TASK OBJECTIVE: Once the line containing "Tap the green" is found, set down that line and each one after it exactly, through the end of the entries.

RECORDS FOR THE TASK:
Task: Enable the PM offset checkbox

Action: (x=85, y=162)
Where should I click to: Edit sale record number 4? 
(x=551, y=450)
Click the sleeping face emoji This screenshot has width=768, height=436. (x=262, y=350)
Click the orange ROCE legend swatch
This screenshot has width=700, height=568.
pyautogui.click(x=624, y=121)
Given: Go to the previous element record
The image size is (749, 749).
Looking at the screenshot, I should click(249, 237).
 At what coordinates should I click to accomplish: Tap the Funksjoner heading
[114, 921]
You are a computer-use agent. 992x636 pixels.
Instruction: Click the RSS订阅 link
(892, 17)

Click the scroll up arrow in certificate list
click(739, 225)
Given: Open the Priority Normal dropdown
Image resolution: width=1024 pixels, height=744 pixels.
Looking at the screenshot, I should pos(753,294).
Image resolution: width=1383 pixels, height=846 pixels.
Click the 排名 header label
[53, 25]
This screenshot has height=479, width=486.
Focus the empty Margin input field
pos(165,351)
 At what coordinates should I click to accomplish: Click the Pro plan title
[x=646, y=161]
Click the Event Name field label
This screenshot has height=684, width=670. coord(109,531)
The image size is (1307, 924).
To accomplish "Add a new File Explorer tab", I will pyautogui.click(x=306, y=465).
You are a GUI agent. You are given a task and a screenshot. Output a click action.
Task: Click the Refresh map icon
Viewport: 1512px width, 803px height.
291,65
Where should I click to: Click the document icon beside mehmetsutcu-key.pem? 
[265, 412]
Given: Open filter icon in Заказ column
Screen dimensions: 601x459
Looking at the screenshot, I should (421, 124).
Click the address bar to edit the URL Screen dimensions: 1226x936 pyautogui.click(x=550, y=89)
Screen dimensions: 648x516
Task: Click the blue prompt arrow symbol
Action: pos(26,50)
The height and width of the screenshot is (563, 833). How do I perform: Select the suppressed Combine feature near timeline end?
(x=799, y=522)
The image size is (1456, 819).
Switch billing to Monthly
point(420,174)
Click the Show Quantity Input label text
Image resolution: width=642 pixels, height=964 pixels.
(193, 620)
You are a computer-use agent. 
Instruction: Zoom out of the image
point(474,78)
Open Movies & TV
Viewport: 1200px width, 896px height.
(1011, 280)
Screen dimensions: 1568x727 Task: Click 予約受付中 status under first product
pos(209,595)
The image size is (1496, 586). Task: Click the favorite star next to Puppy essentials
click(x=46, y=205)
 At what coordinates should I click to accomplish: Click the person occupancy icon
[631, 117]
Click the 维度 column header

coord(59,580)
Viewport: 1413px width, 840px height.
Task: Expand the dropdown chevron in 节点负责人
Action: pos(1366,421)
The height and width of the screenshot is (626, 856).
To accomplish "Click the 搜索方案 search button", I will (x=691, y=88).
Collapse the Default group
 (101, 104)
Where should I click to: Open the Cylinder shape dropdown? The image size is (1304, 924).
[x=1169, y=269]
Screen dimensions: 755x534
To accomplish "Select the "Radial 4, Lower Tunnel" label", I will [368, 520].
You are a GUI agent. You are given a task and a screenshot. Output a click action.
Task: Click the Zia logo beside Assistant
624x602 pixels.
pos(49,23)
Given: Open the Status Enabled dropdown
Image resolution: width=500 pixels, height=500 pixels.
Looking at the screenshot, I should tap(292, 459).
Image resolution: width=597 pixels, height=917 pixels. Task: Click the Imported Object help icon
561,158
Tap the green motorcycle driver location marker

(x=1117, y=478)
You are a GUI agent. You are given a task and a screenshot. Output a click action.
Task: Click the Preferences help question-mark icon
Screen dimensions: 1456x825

EXERCISE OUTPUT:
Tap the green motorcycle driver location marker

(x=1117, y=478)
You are a GUI agent. You are given a task and a screenshot. Output a click action.
Task: Click the Preferences help question-mark icon
Screen dimensions: 1456x825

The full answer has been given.